Après le choc causé en France et ailleurs par les crimes horribles, la folie barbare et l'hystérie fanatique des terroristes islamistes, la consigne générale, claironnée par tous les leaders d'opinion et répétée à l'envi, est : « PAS D'AMALGAME ! » Surtout, ne pas tomber dans le piège, ne pas stigmatiser toute une communauté, ne pas cliver la nation, ne pas rajouter aux dissensions et aux ségrégations, ne pas céder aux fantasmes d'une guerre des civilisations… Oui, bien sûr, pas d'amalgame... Et pourtant… N'y a-t-il vraiment aucune responsabilité de l'islam, qui enfante en son sein de tels monstres ? N'y a-t-il pas à réinterroger cette religion, qui semble souvent faire meilleur ménage avec l'oppression et l'exclusion qu'avec la liberté et la tolérance ?

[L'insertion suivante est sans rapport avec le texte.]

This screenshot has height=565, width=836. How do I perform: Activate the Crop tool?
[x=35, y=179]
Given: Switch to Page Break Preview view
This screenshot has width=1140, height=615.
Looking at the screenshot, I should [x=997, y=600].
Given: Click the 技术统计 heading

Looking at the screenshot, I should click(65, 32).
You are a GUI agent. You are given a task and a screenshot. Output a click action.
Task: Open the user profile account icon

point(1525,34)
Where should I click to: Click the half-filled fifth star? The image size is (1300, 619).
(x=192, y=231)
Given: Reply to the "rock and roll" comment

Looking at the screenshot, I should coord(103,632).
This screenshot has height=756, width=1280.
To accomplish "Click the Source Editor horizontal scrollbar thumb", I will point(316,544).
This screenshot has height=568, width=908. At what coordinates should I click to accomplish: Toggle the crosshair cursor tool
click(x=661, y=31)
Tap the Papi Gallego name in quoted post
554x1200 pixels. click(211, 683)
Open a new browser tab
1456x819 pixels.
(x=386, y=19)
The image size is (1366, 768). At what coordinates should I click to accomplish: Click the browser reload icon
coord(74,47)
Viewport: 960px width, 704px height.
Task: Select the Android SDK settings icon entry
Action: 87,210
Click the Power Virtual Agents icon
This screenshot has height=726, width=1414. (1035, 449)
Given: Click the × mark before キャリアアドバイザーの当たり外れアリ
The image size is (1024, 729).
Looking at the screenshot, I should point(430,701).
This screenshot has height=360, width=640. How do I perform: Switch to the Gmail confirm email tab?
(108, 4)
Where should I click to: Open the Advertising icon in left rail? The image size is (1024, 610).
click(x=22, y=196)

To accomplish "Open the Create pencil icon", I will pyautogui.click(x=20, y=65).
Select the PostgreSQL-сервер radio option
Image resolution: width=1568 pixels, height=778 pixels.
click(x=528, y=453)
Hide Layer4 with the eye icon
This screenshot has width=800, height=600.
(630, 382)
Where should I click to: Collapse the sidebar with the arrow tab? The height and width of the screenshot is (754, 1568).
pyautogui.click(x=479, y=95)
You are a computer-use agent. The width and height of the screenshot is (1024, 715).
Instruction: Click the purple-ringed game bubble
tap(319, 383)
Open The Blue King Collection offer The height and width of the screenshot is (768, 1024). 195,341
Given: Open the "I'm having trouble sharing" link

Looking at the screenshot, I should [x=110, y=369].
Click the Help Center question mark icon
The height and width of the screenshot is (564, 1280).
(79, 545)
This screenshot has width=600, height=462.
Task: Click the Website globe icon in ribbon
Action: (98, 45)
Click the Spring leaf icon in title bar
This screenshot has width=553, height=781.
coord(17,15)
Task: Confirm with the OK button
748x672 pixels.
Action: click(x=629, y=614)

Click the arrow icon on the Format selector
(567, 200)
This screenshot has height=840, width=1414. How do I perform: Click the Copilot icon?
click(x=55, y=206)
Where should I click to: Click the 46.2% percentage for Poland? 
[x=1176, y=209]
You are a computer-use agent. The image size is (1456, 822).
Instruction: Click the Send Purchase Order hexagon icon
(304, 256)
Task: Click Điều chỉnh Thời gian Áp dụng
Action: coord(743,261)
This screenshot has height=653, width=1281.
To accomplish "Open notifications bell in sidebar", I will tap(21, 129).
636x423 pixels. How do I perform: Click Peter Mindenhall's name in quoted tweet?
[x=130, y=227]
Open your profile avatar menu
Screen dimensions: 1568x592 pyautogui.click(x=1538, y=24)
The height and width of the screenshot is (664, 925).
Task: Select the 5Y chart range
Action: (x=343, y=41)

Abdennour Bidar, philosophe musulman (aujourd'hui chargé de mission auprès du Ministère de l'Education Nationale sur les questions de laïcité), n'hésite pas, pour sa part, à enfreindre la consigne unanime et à transgresser l'interdit. Il a publié en octobre dernier, dans l'hebdomadaire Marianne, une très belle et très courageuse « Lettre ouverte au monde musulman » (qu'on trouvera sur internet), dans laquelle il invite celui-ci à réfléchir aux bases et au noyau dur de son identité, à ses évolutions et adaptations au cours de l'histoire, à sa place et à son apport dans le monde moderne. Mais ce texte n'est que la manifestation, sur la scène et dans le débat publics, d'un travail philosophique de dix années mené par notre philosophe, pour promouvoir un islam de conviction personnelle plus que d'obligation sociale ou de tradition (qu'il choisit d'appeler « self-islam »), pour définir la contribution proprement musulmane à l'émergence d'un universel pour notre temps, et même pour penser un avenir qui soit à la fois accomplissement et dépassement des religions. L'islam sans soumission (publié en 2008) s'inscrit dans cet effort pour effectuer (à son tour) une sorte d'aggiornamento de la plus jeune des trois religions du Livre.

Cela commence par le constat et l'aveu que presque partout, géographiquement et historiquement, l'islam va de pair avec la soumission (voire la servitude) : au dogme, aux rites, au formalisme, à la tradition, aux autorités, aux hommes… L'auteur l'explique par l'affirmation intransigeante, dans la théologie musulmane, de la transcendance absolue (écrasante) de Dieu : il n'y a aucune espèce de rapport (au double sens de mesure et de relation ou contact) entre le Créateur et ses créatures, entre Dieu et les hommes. D'où la soumission ou la sujétion totale des seconds au premier… qui induit chez eux une soumission généralisée, y compris dans les relations qu'ils ont les uns avec les autres. Mais ce ne serait là, selon notre philosophe, que le résultat d'un dévoiement du Coran, consécutif à l'interprétation qui en fut faite du IXe au XIVe siècles (de notre ère) et qui s'est ensuite figée en orthodoxie. S'engageant donc dans tout un travail d'exégèse, il propose une relecture plus fidèle (selon lui) aux potentialités du texte sacré originel, et très certainement décapante et subversive.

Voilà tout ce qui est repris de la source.